La comparativa no es facil… Entre la foto del RCA Building disparada el 1 de septiembre de 1933 y la vista de satélite de Manhattan han pasado casi 80 años y teniendo en cuenta la facilidad de los americanos para demoler edificios de 40 plantas para levantar otros de 95, el skyline apenas nos ofrece coincidencias, sin embargo, se pueden apreciar varias referencias que confirman la versión oficial.

Las instantaneas fueron tomadas por el fotógrafo Charles Ebbets, (al que también considero un tipo valiente). Aquí le tenéis un día de sesión fotográfica. Al fondo de la imagen entre la densa niebla, el Empire State.

En cuanto a la  sección constructiva, el cerramiento de fachada se resuelve mediante franjas verticales rigidizadas con montantes de acero inoxidable, en las que se alternan paños ciegos de piedra caliza, con aberturas en fachada resueltas mediante la instalación de las carpinterías y paneles de aluminio mas un trasdosado interior.

Las ventanas se muestran enrasadas con la hoja exterior de la fachada y estas en concreto, presumen de ornamentos art déco. Por otro lado, los numerosos quiebros de fachada para satisfacer los retranqueos impuestos, hacían inviable la instalación de los sistemas colgantes para limpieza y mantenimiento que conocemos hoy en día.  Además si os fijáis, las ventanas  son correderas de accionamiento vertical, es decir, de guillotina, lo que hace imposible la limpieza del exterior de la hoja practicable.

El edificio tiene 102 plantas, de las cuales 85 son de uso comercial y de oficina, la planta 86 es un mirador y las 16 restantes constituyen la “aguja” art déco característica del edificio, que está coronada por otro mirador en la planta 102. Encima de la aguja se instaló la antena de emisión de radio y televisión,  y un pararrayos que en la actualidad absorbe una media de 100 impactos al año, así que por seguridad, los días de tormenta se cierran al público los miradores.

La “aguja” está reforzada por cuatro alas de aluminio en disposición diagonal, ya que en un principio, se diseño como mástil de atraque para dirigibles. Mediante una pasarela se pretendía conectar la aeronave con la planta 102, y se proyectó un ascensor hasta la planta 86 donde estaría ubicada la aduana.

Una idea del todo descabellada teniendo en cuenta que  los vientos que azotan la isla de Manhattan  a 400 m de altitud harían imposible una maniobra de semejante precisión. Bajo estas lineas, un dirigible de la marina de EE.UU sobrevuela la bahía de NY.

Después de un par de intentos fallidos y tras el posterior incendio durante el aterrizaje en New Jersey del dirigible alemán “Hindenburg” en 1937, se desestimó la idea. Lo que en principio se consideró como una aeronave elitista, exclusiva y glamurosa, se convirtió en un medio de transporte poco práctico y peligroso.
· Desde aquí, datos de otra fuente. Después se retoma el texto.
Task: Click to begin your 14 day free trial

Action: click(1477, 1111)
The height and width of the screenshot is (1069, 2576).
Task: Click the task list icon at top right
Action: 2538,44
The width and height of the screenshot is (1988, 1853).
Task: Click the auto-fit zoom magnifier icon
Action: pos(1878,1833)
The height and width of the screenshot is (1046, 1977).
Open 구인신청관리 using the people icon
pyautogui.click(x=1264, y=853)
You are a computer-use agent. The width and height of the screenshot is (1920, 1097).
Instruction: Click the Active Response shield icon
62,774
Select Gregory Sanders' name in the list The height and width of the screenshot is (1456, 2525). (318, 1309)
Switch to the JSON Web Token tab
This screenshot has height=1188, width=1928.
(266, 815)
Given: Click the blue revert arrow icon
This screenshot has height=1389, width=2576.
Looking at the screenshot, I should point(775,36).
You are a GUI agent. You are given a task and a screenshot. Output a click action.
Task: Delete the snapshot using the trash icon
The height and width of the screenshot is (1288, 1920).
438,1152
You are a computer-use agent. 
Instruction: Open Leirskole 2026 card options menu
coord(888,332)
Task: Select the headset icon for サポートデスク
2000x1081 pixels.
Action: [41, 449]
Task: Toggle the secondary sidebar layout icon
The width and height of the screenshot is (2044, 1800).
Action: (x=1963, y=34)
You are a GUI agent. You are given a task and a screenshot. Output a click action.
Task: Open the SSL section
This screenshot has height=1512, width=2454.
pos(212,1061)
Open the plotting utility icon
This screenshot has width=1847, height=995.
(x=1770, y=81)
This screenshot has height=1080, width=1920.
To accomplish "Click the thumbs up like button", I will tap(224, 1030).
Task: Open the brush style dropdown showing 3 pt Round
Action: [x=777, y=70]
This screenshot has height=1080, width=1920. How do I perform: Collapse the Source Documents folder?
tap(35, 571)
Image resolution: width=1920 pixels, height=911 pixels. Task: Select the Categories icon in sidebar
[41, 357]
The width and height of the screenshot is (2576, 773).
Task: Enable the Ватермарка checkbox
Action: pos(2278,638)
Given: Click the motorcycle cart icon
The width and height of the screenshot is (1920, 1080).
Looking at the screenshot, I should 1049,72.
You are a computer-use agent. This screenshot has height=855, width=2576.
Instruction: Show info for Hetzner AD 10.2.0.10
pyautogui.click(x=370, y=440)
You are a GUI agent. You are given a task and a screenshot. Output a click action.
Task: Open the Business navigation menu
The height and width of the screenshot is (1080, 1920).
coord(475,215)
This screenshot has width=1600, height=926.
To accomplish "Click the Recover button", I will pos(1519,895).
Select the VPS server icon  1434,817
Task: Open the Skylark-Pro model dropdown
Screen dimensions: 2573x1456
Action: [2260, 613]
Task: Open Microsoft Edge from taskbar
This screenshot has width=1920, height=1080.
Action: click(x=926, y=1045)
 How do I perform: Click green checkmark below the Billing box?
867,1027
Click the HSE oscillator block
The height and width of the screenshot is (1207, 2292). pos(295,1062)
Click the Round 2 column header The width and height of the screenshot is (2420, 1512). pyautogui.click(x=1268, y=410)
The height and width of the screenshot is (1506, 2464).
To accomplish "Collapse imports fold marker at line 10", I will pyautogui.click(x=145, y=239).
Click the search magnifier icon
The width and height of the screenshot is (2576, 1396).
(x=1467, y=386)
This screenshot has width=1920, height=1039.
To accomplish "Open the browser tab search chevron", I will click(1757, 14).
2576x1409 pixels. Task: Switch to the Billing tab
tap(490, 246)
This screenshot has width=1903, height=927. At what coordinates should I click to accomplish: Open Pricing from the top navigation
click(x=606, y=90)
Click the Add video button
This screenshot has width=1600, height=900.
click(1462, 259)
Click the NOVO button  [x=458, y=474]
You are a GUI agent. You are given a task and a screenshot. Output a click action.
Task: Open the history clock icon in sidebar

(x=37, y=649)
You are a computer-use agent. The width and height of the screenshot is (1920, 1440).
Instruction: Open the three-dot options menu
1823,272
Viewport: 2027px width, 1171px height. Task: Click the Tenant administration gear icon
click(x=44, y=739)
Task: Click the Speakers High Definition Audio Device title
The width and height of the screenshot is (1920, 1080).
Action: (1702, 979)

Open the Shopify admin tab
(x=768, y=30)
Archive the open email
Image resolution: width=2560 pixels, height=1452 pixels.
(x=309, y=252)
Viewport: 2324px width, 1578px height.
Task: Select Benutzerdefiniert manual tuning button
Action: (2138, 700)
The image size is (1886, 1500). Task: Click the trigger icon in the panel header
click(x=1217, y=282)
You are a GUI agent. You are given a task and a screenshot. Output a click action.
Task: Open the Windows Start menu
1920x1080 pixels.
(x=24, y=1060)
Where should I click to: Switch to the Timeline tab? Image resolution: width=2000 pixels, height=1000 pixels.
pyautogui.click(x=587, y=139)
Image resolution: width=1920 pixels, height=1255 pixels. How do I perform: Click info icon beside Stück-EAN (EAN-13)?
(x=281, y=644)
Precisamente en este fotograma, Kong mantiene el equilibrio agarrándose al anclaje para aeronaves con el Chrysler Building en segundo plano,  y al fondo el puente de Queensboro y el distrito de Queens, que cuatro décadas después vería crecer a los Ramones .

De esta manera, llegamos a la escena más sonada de la película. King Kong se mete en un “callejón sin salida” a 381 metros de altura totalmente ajeno a lo que está por llegar…Creo que no merece la pena adornar de manera innecesaria el desenlace final… son imágenes que han quedado grabadas indefinidamente en nuestra memoria…

De todos modos os animo no sólo a que veáis la película de nuevo, sino que también la «escuchéis», ya que fué la primera producción cinematográfica para la que se compuso una banda sonora Ad hoc.

Los aviadores que disparan a King Kong en plano corto son Merian C. Cooper y Ernest B. Schoedsack, directores de la película. No en vano, Cooper había sido piloto de un bombardero durante la Primera Guerra Mundial y se manejaba bien a los mandos de semejante chatarra voladora. En el asiento del copiloto, Ernest B. Schoedsack, vaciando cargador de tambor con la estola al viento en una bien lograda maniobra de aproximación en picado.

Resulta paradójico, que los creadores de King Kong, fuesen los encargados de acabar definitivamente con él. Con la cara de buenos que tienen aquí los dos vestidos de domingo…

La historia de King Kong llega a su fin como también lo hace este post. Si habéis llegado a leer hasta aquí, os agradezco de corazón el tiempo invertido y os emplazo a la próxima entrega, que ya os adelanto… va a ser más colorista y de formas más orgánicas.